What you are asked to do » Your response should consist of the data that follows, repeated in full without alteration.

........

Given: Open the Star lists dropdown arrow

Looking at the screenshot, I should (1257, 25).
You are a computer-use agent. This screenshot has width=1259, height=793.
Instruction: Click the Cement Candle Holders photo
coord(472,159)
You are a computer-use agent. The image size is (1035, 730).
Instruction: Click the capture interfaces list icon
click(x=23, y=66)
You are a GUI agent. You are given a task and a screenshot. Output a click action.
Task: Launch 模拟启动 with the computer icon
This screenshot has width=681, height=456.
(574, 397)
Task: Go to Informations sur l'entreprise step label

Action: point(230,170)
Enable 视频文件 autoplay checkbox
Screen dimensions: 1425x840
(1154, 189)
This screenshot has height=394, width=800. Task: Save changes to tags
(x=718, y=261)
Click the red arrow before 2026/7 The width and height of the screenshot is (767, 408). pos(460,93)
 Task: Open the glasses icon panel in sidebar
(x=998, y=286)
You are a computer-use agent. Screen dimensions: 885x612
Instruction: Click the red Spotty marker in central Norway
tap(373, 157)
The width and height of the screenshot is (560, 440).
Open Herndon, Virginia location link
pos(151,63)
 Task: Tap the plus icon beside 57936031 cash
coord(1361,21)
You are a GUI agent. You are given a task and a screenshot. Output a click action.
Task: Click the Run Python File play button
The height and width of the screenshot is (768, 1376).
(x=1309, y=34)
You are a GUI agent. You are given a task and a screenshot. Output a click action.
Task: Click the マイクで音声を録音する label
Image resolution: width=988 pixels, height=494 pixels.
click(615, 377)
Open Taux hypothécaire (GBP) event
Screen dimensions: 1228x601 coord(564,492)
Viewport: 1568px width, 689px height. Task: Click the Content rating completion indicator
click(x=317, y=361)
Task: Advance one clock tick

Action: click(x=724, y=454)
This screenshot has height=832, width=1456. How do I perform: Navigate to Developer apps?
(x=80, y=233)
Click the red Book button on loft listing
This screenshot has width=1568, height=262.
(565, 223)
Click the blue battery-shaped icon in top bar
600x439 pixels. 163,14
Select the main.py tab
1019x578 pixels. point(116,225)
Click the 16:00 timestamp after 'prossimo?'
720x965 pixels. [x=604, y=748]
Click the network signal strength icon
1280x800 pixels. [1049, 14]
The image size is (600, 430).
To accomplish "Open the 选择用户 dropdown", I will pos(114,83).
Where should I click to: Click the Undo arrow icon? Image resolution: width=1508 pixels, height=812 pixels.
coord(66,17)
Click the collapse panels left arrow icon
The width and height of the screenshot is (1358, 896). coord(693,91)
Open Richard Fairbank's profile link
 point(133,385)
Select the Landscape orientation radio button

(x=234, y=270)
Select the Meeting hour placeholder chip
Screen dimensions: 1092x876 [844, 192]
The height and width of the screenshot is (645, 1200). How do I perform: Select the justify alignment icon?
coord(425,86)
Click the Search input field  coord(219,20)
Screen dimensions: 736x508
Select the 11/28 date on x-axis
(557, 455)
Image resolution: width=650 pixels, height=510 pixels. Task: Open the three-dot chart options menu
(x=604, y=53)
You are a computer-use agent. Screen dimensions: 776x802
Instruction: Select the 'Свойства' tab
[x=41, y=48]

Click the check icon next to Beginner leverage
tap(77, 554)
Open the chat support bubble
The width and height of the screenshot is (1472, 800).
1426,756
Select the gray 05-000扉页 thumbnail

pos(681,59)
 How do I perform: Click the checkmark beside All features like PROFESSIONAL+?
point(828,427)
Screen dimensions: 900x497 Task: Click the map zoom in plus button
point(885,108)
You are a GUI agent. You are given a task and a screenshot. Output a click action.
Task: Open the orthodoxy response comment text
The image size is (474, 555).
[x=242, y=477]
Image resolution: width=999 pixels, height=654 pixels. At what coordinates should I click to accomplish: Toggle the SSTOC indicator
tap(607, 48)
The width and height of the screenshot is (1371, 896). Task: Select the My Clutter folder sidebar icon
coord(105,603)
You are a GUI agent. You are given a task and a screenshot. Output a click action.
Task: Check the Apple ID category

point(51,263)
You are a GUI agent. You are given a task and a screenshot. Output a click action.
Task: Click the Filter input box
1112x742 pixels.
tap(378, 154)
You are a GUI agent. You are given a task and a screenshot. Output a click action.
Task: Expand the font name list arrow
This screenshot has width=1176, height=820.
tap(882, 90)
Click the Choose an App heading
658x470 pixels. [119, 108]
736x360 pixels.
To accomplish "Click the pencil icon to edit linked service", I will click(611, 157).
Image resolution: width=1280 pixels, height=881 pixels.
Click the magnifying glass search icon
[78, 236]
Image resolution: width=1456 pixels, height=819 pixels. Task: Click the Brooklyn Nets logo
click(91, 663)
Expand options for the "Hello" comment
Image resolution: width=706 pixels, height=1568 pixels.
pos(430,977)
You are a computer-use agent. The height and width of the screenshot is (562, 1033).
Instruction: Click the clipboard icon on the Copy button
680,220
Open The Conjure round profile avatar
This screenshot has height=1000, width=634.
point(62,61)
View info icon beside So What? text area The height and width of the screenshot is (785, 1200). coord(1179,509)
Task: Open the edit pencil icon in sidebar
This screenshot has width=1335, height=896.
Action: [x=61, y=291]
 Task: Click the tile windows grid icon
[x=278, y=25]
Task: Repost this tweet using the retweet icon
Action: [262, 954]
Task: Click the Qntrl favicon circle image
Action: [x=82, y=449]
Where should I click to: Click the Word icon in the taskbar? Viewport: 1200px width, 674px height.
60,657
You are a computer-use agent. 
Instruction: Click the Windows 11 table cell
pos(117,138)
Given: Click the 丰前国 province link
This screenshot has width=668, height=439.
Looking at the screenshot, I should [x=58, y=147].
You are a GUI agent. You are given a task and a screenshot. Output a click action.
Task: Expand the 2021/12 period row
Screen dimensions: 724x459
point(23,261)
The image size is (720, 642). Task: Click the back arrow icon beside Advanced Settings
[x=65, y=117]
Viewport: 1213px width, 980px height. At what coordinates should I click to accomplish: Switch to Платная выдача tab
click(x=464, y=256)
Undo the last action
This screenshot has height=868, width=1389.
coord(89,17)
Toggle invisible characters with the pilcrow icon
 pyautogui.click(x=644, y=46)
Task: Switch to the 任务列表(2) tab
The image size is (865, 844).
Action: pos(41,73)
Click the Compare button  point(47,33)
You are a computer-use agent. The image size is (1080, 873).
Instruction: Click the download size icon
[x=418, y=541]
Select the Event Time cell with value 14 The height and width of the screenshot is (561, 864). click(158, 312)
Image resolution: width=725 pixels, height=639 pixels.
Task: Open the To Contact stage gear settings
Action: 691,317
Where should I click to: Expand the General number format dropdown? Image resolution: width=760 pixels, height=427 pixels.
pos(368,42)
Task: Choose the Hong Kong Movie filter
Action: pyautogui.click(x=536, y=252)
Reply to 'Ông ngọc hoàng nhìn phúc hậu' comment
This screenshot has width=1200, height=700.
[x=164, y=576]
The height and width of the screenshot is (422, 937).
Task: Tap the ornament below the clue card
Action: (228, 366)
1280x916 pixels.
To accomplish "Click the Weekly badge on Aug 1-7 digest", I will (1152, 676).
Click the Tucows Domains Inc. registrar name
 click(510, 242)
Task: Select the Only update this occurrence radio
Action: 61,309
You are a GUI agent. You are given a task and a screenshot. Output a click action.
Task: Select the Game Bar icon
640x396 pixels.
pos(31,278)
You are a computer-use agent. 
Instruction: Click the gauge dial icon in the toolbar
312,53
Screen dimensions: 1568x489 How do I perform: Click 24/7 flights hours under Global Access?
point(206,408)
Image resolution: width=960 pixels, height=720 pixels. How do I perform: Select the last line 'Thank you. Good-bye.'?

........

Solution below »
Given: Open the Star lists dropdown arrow

Looking at the screenshot, I should (1257, 25).
You are a computer-use agent. This screenshot has width=1259, height=793.
Instruction: Click the Cement Candle Holders photo
coord(472,159)
You are a computer-use agent. The image size is (1035, 730).
Instruction: Click the capture interfaces list icon
click(x=23, y=66)
You are a GUI agent. You are given a task and a screenshot. Output a click action.
Task: Launch 模拟启动 with the computer icon
This screenshot has width=681, height=456.
(574, 397)
Task: Go to Informations sur l'entreprise step label

Action: point(230,170)
Enable 视频文件 autoplay checkbox
Screen dimensions: 1425x840
(1154, 189)
This screenshot has height=394, width=800. Task: Save changes to tags
(x=718, y=261)
Click the red arrow before 2026/7 The width and height of the screenshot is (767, 408). pos(460,93)
 Task: Open the glasses icon panel in sidebar
(x=998, y=286)
You are a computer-use agent. Screen dimensions: 885x612
Instruction: Click the red Spotty marker in central Norway
tap(373, 157)
The width and height of the screenshot is (560, 440).
Open Herndon, Virginia location link
pos(151,63)
 Task: Tap the plus icon beside 57936031 cash
coord(1361,21)
You are a GUI agent. You are given a task and a screenshot. Output a click action.
Task: Click the Run Python File play button
The height and width of the screenshot is (768, 1376).
(x=1309, y=34)
You are a GUI agent. You are given a task and a screenshot. Output a click action.
Task: Click the マイクで音声を録音する label
Image resolution: width=988 pixels, height=494 pixels.
click(615, 377)
Open Taux hypothécaire (GBP) event
Screen dimensions: 1228x601 coord(564,492)
Viewport: 1568px width, 689px height. Task: Click the Content rating completion indicator
click(x=317, y=361)
Task: Advance one clock tick

Action: click(x=724, y=454)
This screenshot has height=832, width=1456. How do I perform: Navigate to Developer apps?
(x=80, y=233)
Click the red Book button on loft listing
This screenshot has width=1568, height=262.
(565, 223)
Click the blue battery-shaped icon in top bar
600x439 pixels. 163,14
Select the main.py tab
1019x578 pixels. point(116,225)
Click the 16:00 timestamp after 'prossimo?'
720x965 pixels. [x=604, y=748]
Click the network signal strength icon
1280x800 pixels. [1049, 14]
The image size is (600, 430).
To accomplish "Open the 选择用户 dropdown", I will pos(114,83).
Where should I click to: Click the Undo arrow icon? Image resolution: width=1508 pixels, height=812 pixels.
coord(66,17)
Click the collapse panels left arrow icon
The width and height of the screenshot is (1358, 896). coord(693,91)
Open Richard Fairbank's profile link
 point(133,385)
Select the Landscape orientation radio button

(x=234, y=270)
Select the Meeting hour placeholder chip
Screen dimensions: 1092x876 [844, 192]
The height and width of the screenshot is (645, 1200). How do I perform: Select the justify alignment icon?
coord(425,86)
Click the Search input field  coord(219,20)
Screen dimensions: 736x508
Select the 11/28 date on x-axis
(557, 455)
Image resolution: width=650 pixels, height=510 pixels. Task: Open the three-dot chart options menu
(x=604, y=53)
You are a computer-use agent. Screen dimensions: 776x802
Instruction: Select the 'Свойства' tab
[x=41, y=48]

Click the check icon next to Beginner leverage
tap(77, 554)
Open the chat support bubble
The width and height of the screenshot is (1472, 800).
1426,756
Select the gray 05-000扉页 thumbnail

pos(681,59)
 How do I perform: Click the checkmark beside All features like PROFESSIONAL+?
point(828,427)
Screen dimensions: 900x497 Task: Click the map zoom in plus button
point(885,108)
You are a GUI agent. You are given a task and a screenshot. Output a click action.
Task: Open the orthodoxy response comment text
The image size is (474, 555).
[x=242, y=477]
Image resolution: width=999 pixels, height=654 pixels. At what coordinates should I click to accomplish: Toggle the SSTOC indicator
tap(607, 48)
The width and height of the screenshot is (1371, 896). Task: Select the My Clutter folder sidebar icon
coord(105,603)
You are a GUI agent. You are given a task and a screenshot. Output a click action.
Task: Check the Apple ID category

point(51,263)
You are a GUI agent. You are given a task and a screenshot. Output a click action.
Task: Click the Filter input box
1112x742 pixels.
tap(378, 154)
You are a GUI agent. You are given a task and a screenshot. Output a click action.
Task: Expand the font name list arrow
This screenshot has width=1176, height=820.
tap(882, 90)
Click the Choose an App heading
658x470 pixels. [119, 108]
736x360 pixels.
To accomplish "Click the pencil icon to edit linked service", I will click(611, 157).
Image resolution: width=1280 pixels, height=881 pixels.
Click the magnifying glass search icon
[78, 236]
Image resolution: width=1456 pixels, height=819 pixels. Task: Click the Brooklyn Nets logo
click(91, 663)
Expand options for the "Hello" comment
Image resolution: width=706 pixels, height=1568 pixels.
pos(430,977)
You are a computer-use agent. The height and width of the screenshot is (562, 1033).
Instruction: Click the clipboard icon on the Copy button
680,220
Open The Conjure round profile avatar
This screenshot has height=1000, width=634.
point(62,61)
View info icon beside So What? text area The height and width of the screenshot is (785, 1200). coord(1179,509)
Task: Open the edit pencil icon in sidebar
This screenshot has width=1335, height=896.
Action: [x=61, y=291]
 Task: Click the tile windows grid icon
[x=278, y=25]
Task: Repost this tweet using the retweet icon
Action: [262, 954]
Task: Click the Qntrl favicon circle image
Action: [x=82, y=449]
Where should I click to: Click the Word icon in the taskbar? Viewport: 1200px width, 674px height.
60,657
You are a computer-use agent. 
Instruction: Click the Windows 11 table cell
pos(117,138)
Given: Click the 丰前国 province link
This screenshot has width=668, height=439.
Looking at the screenshot, I should [x=58, y=147].
You are a GUI agent. You are given a task and a screenshot. Output a click action.
Task: Expand the 2021/12 period row
Screen dimensions: 724x459
point(23,261)
The image size is (720, 642). Task: Click the back arrow icon beside Advanced Settings
[x=65, y=117]
Viewport: 1213px width, 980px height. At what coordinates should I click to accomplish: Switch to Платная выдача tab
click(x=464, y=256)
Undo the last action
This screenshot has height=868, width=1389.
coord(89,17)
Toggle invisible characters with the pilcrow icon
 pyautogui.click(x=644, y=46)
Task: Switch to the 任务列表(2) tab
The image size is (865, 844).
Action: pos(41,73)
Click the Compare button  point(47,33)
You are a computer-use agent. The image size is (1080, 873).
Instruction: Click the download size icon
[x=418, y=541]
Select the Event Time cell with value 14 The height and width of the screenshot is (561, 864). click(158, 312)
Image resolution: width=725 pixels, height=639 pixels.
Task: Open the To Contact stage gear settings
Action: 691,317
Where should I click to: Expand the General number format dropdown? Image resolution: width=760 pixels, height=427 pixels.
pos(368,42)
Task: Choose the Hong Kong Movie filter
Action: pyautogui.click(x=536, y=252)
Reply to 'Ông ngọc hoàng nhìn phúc hậu' comment
This screenshot has width=1200, height=700.
[x=164, y=576]
The height and width of the screenshot is (422, 937).
Task: Tap the ornament below the clue card
Action: (228, 366)
1280x916 pixels.
To accomplish "Click the Weekly badge on Aug 1-7 digest", I will (1152, 676).
Click the Tucows Domains Inc. registrar name
 click(510, 242)
Task: Select the Only update this occurrence radio
Action: 61,309
You are a GUI agent. You are given a task and a screenshot. Output a click action.
Task: Select the Game Bar icon
640x396 pixels.
pos(31,278)
You are a computer-use agent. 
Instruction: Click the gauge dial icon in the toolbar
312,53
Screen dimensions: 1568x489 How do I perform: Click 24/7 flights hours under Global Access?
point(206,408)
Image resolution: width=960 pixels, height=720 pixels. How do I perform: Select the last line 'Thank you. Good-bye.'?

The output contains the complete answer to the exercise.